Carbon-neutral cement made with industrial residue
Researcher at Martin Luther University Halle-Wittenberg in Germany found a way to produce more environmentally friendly and sustainable cement alternatives, made with industrial residues.
Cement is the main ingredient in concrete and also the material that makes concrete’s carbon footprint so large. This because cement’s basic raw material is limestone, which has to be converted into cement clinker in large furnaces. About a tonne of carbon dioxide is released during cement production for every tonne of limestone, most of which is emitted by the limestone itself.
In their search for alternative raw materials, the Halle researchers came across two types of industrial waste: residue from the production of kaolin and aluminium. The researchers tested these residues in various mixing ratios and analysed the physical properties of the new cements. The study showed that the two types of industrial waste can produce cement that has the same properties as traditional mixtures. The residual materials contain no carbon dioxide that could be released during further processing.
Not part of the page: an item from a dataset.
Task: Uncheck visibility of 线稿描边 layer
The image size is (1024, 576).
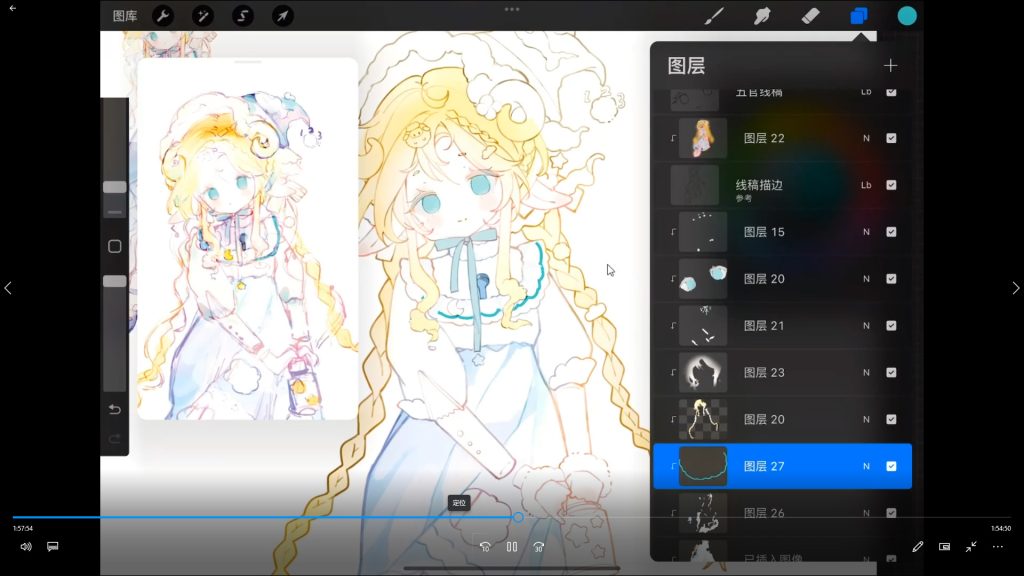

The residua waste can either be used on their own or to make cement mixtures with a lower ratio of limestone to make them more climate-friendly.
Unfortunately, the residual materials have one downside: there isn’t enough to fulfil the global demand for cement. However, the researchers are looking at other materials, like volcanic ash or mineral resources that have not been used yet industrially and that don’t release carbon as well, to replace limestone in cement production, such as various types of clay.